------ Material ------
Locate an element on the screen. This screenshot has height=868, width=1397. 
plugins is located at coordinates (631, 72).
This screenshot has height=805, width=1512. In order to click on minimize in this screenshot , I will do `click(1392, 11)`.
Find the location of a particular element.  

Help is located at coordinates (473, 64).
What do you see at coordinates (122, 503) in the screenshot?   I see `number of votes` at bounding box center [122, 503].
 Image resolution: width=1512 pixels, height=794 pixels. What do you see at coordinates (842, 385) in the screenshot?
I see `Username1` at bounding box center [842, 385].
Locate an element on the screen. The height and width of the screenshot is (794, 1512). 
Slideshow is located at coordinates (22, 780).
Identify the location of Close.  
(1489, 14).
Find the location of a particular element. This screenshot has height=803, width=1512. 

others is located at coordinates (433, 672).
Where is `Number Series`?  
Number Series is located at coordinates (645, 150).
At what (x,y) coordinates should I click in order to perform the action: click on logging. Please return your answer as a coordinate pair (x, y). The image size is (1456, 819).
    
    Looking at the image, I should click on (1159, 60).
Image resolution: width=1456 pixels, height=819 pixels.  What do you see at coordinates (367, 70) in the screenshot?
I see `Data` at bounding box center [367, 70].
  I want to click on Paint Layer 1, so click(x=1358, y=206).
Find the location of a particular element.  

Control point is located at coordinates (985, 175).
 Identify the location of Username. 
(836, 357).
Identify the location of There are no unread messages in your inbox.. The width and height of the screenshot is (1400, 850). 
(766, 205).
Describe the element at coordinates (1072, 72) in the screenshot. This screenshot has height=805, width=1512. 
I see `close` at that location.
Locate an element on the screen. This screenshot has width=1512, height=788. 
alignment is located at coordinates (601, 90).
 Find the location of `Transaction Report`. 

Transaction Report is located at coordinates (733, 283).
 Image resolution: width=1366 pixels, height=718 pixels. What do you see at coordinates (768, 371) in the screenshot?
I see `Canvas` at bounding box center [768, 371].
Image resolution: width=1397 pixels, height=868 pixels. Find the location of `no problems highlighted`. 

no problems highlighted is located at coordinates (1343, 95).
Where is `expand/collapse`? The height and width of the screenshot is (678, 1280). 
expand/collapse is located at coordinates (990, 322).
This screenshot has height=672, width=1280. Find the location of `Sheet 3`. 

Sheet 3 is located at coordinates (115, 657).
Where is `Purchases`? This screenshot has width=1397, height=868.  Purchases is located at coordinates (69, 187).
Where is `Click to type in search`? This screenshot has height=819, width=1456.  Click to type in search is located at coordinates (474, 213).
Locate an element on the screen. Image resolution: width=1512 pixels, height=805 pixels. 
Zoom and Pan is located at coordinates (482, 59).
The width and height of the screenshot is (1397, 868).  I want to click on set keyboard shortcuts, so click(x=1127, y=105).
------
* [Problem requirements]:
Change every occurrence of "Locate an element on the screen" in the data above to "Find an element on the screen", and reproduce all of the data with everything else left as it is.

* [Full response]:
Find an element on the screen. This screenshot has height=868, width=1397. 
plugins is located at coordinates (631, 72).
This screenshot has height=805, width=1512. In order to click on minimize in this screenshot , I will do `click(1392, 11)`.
Find the location of a particular element.  

Help is located at coordinates (473, 64).
What do you see at coordinates (122, 503) in the screenshot?   I see `number of votes` at bounding box center [122, 503].
 Image resolution: width=1512 pixels, height=794 pixels. What do you see at coordinates (842, 385) in the screenshot?
I see `Username1` at bounding box center [842, 385].
Find an element on the screen. The height and width of the screenshot is (794, 1512). 
Slideshow is located at coordinates (22, 780).
Identify the location of Close.  
(1489, 14).
Find the location of a particular element. This screenshot has height=803, width=1512. 

others is located at coordinates (433, 672).
Where is `Number Series`?  
Number Series is located at coordinates (645, 150).
At what (x,y) coordinates should I click in order to perform the action: click on logging. Please return your answer as a coordinate pair (x, y). The image size is (1456, 819).
    
    Looking at the image, I should click on (1159, 60).
Image resolution: width=1456 pixels, height=819 pixels.  What do you see at coordinates (367, 70) in the screenshot?
I see `Data` at bounding box center [367, 70].
  I want to click on Paint Layer 1, so click(x=1358, y=206).
Find the location of a particular element.  

Control point is located at coordinates (985, 175).
 Identify the location of Username. 
(836, 357).
Identify the location of There are no unread messages in your inbox.. The width and height of the screenshot is (1400, 850). 
(766, 205).
Describe the element at coordinates (1072, 72) in the screenshot. This screenshot has height=805, width=1512. 
I see `close` at that location.
Find an element on the screen. This screenshot has width=1512, height=788. 
alignment is located at coordinates (601, 90).
 Find the location of `Transaction Report`. 

Transaction Report is located at coordinates (733, 283).
 Image resolution: width=1366 pixels, height=718 pixels. What do you see at coordinates (768, 371) in the screenshot?
I see `Canvas` at bounding box center [768, 371].
Image resolution: width=1397 pixels, height=868 pixels. Find the location of `no problems highlighted`. 

no problems highlighted is located at coordinates (1343, 95).
Where is `expand/collapse`? The height and width of the screenshot is (678, 1280). 
expand/collapse is located at coordinates (990, 322).
This screenshot has height=672, width=1280. Find the location of `Sheet 3`. 

Sheet 3 is located at coordinates (115, 657).
Where is `Purchases`? This screenshot has width=1397, height=868.  Purchases is located at coordinates (69, 187).
Where is `Click to type in search`? This screenshot has height=819, width=1456.  Click to type in search is located at coordinates (474, 213).
Find an element on the screen. Image resolution: width=1512 pixels, height=805 pixels. 
Zoom and Pan is located at coordinates (482, 59).
The width and height of the screenshot is (1397, 868).  I want to click on set keyboard shortcuts, so click(x=1127, y=105).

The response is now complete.